● **INSTRUCTIONS TO FOLLOW**
Excluding pictures, give the entries again exactly as they appear.

─── RECORDS TO PROCESS ───

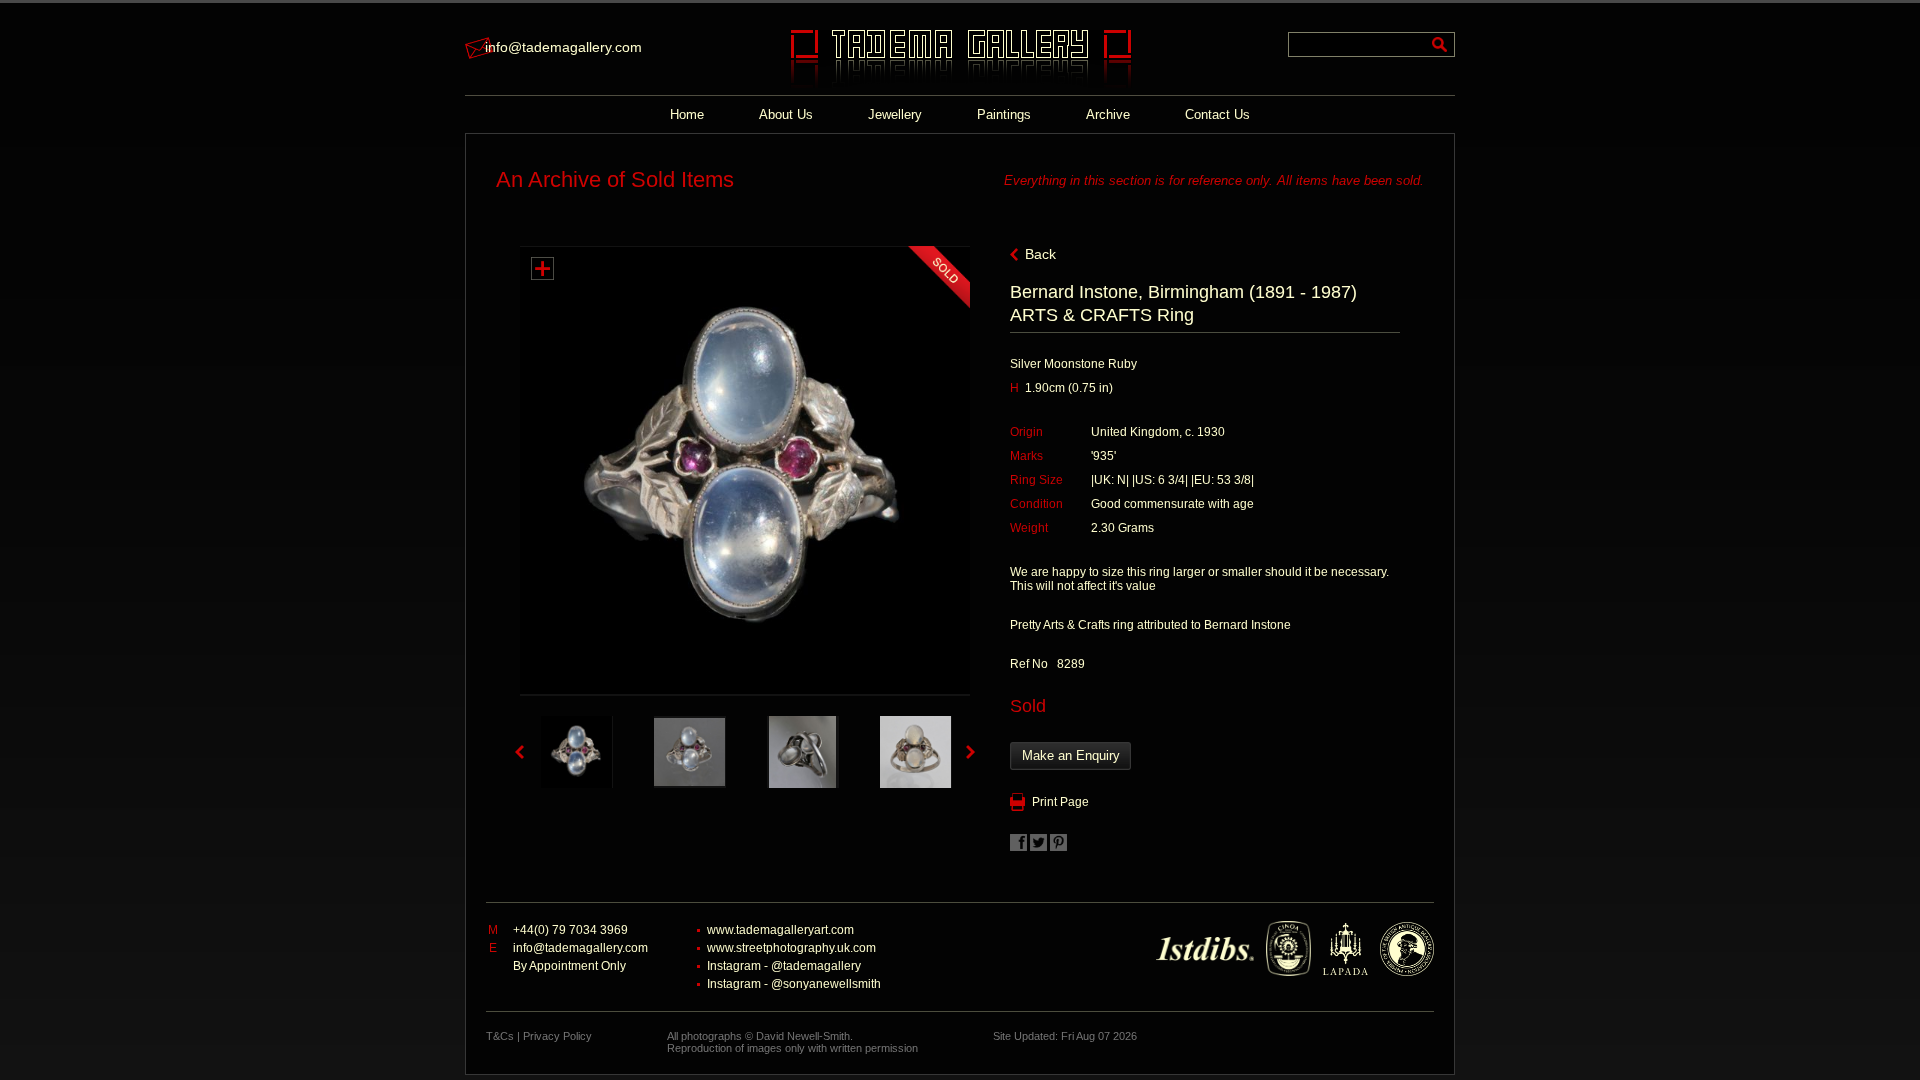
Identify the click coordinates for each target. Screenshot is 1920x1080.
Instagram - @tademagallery (784, 966)
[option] (576, 752)
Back (1040, 254)
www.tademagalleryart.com (780, 930)
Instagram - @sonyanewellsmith (794, 984)
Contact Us (1217, 114)
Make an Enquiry (1071, 755)
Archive (1108, 114)
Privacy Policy (557, 1036)
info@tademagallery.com (563, 47)
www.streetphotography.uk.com (791, 948)
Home (687, 114)
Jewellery (895, 114)
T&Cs (500, 1036)
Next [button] (970, 752)
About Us (786, 114)
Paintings (1004, 114)
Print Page (1060, 802)
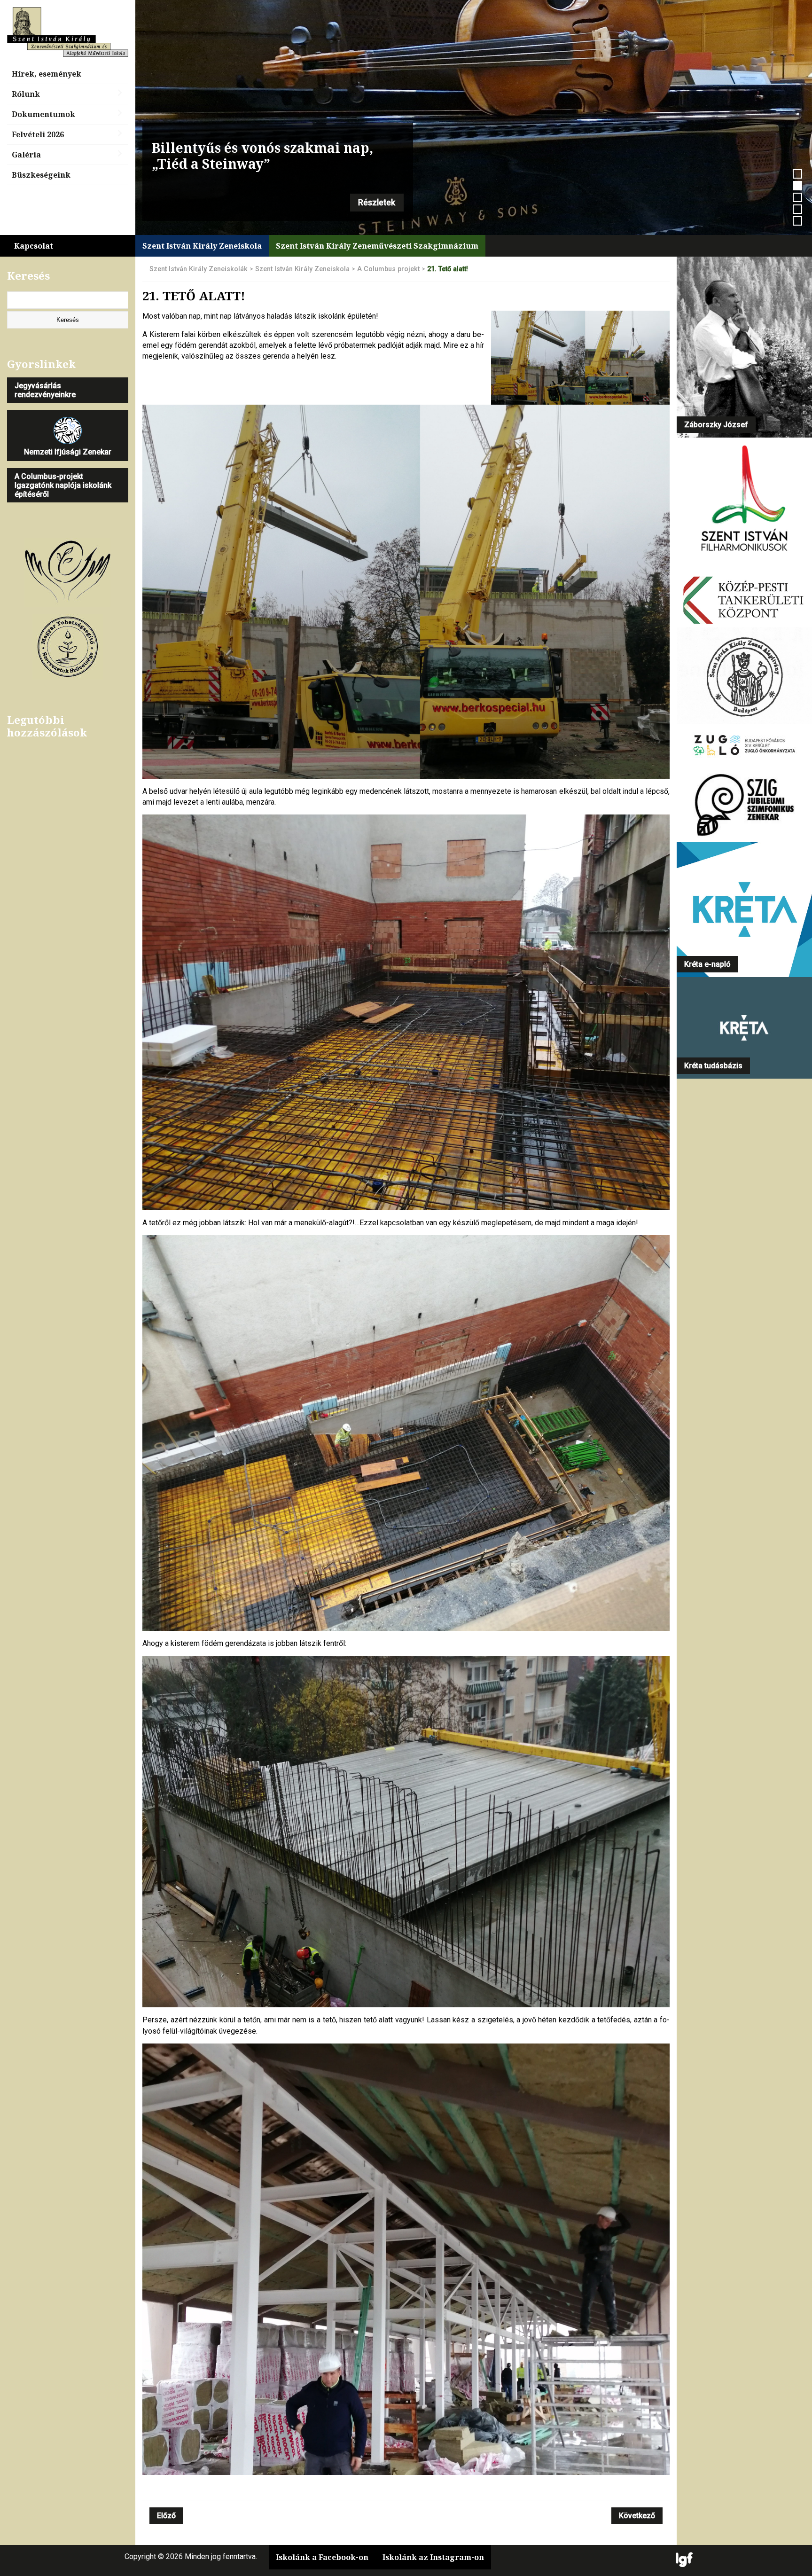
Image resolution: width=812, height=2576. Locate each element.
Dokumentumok (43, 114)
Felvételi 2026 (38, 134)
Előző (166, 2515)
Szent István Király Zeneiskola (202, 246)
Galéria (26, 154)
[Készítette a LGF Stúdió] (684, 2560)
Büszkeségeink (41, 175)
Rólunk (26, 94)
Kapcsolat (33, 246)
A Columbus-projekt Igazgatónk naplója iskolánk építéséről (63, 485)
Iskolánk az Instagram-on (433, 2557)
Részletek (376, 202)
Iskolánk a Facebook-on (322, 2557)
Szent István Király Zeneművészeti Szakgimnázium (377, 246)
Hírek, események (46, 74)
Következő (637, 2515)
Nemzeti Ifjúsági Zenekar (67, 451)
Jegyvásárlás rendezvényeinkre (45, 390)
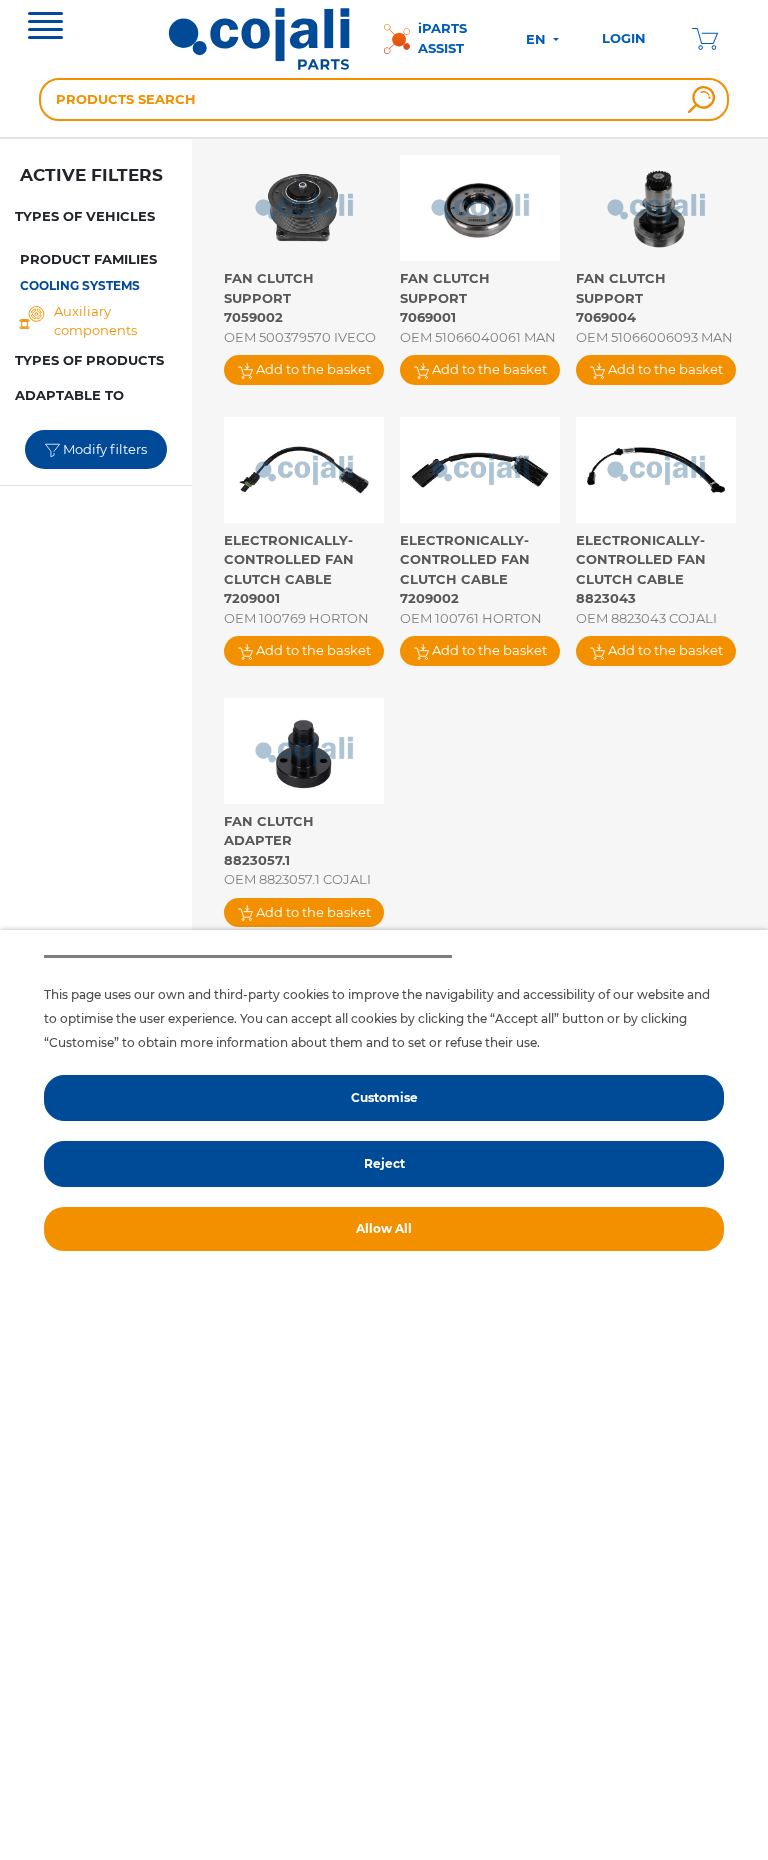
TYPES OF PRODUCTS (89, 360)
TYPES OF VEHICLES (85, 216)
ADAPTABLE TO (69, 395)
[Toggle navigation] (45, 28)
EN (538, 39)
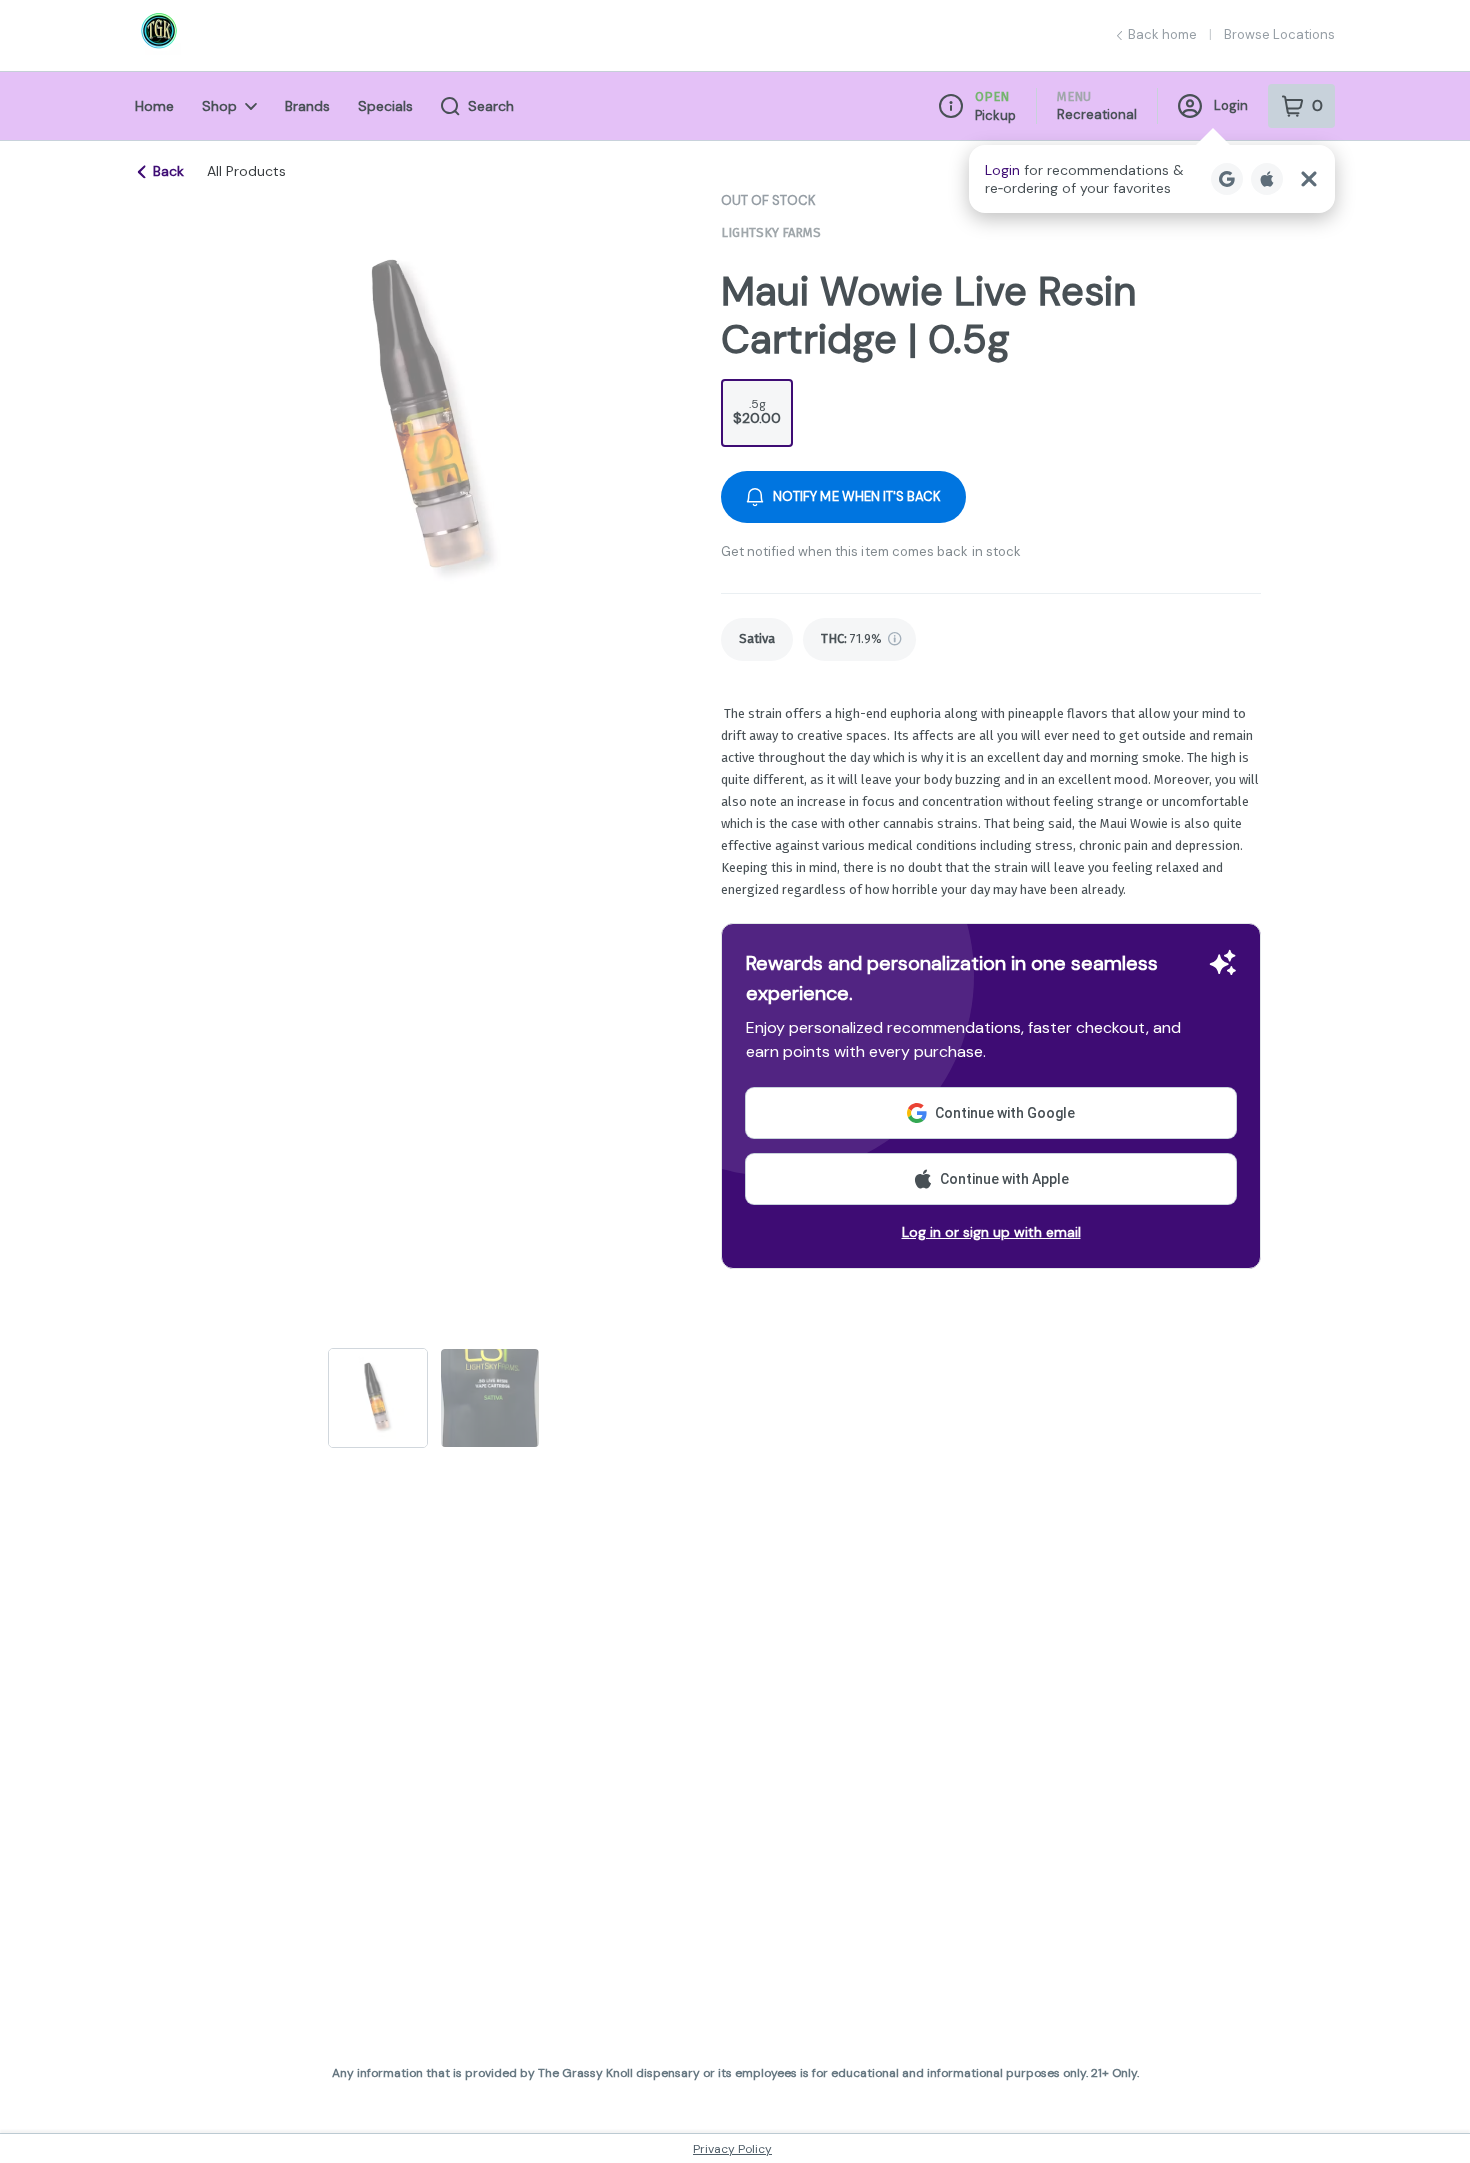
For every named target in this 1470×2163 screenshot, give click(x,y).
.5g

───

● **TASK ANSWER**
Identify the click coordinates for each target. Screenshot is 1920x1080.
Instagram - @tademagallery (784, 966)
[option] (576, 752)
Back (1040, 254)
www.tademagalleryart.com (780, 930)
Instagram - @sonyanewellsmith (794, 984)
Contact Us (1217, 114)
Make an Enquiry (1071, 755)
Archive (1108, 114)
Privacy Policy (557, 1036)
info@tademagallery.com (563, 47)
www.streetphotography.uk.com (791, 948)
Home (687, 114)
Jewellery (895, 114)
T&Cs (500, 1036)
Next [button] (970, 752)
About Us (786, 114)
Paintings (1004, 114)
Print Page (1060, 802)
Image resolution: width=812, height=2576. Locate each element.
Dokumentumok (43, 114)
Felvételi 2026 (38, 134)
Előző (166, 2515)
Szent István Király Zeneiskola (202, 246)
Galéria (26, 154)
[Készítette a LGF Stúdió] (684, 2560)
Büszkeségeink (41, 175)
Rólunk (26, 94)
Kapcsolat (33, 246)
A Columbus-projekt Igazgatónk naplója iskolánk építéséről (63, 485)
Iskolánk az Instagram-on (433, 2557)
Részletek (376, 202)
Iskolánk a Facebook-on (322, 2557)
Szent István Király Zeneművészeti Szakgimnázium (377, 246)
Hírek, események (46, 74)
Következő (637, 2515)
Nemzeti Ifjúsági Zenekar (67, 451)
Jegyvásárlás rendezvényeinkre (45, 390)
TYPES OF PRODUCTS (89, 360)
TYPES OF VEHICLES (85, 216)
ADAPTABLE TO (69, 395)
[Toggle navigation] (45, 28)
EN (538, 39)
For every named target in this 1470×2163 screenshot, give click(x,y).
.5g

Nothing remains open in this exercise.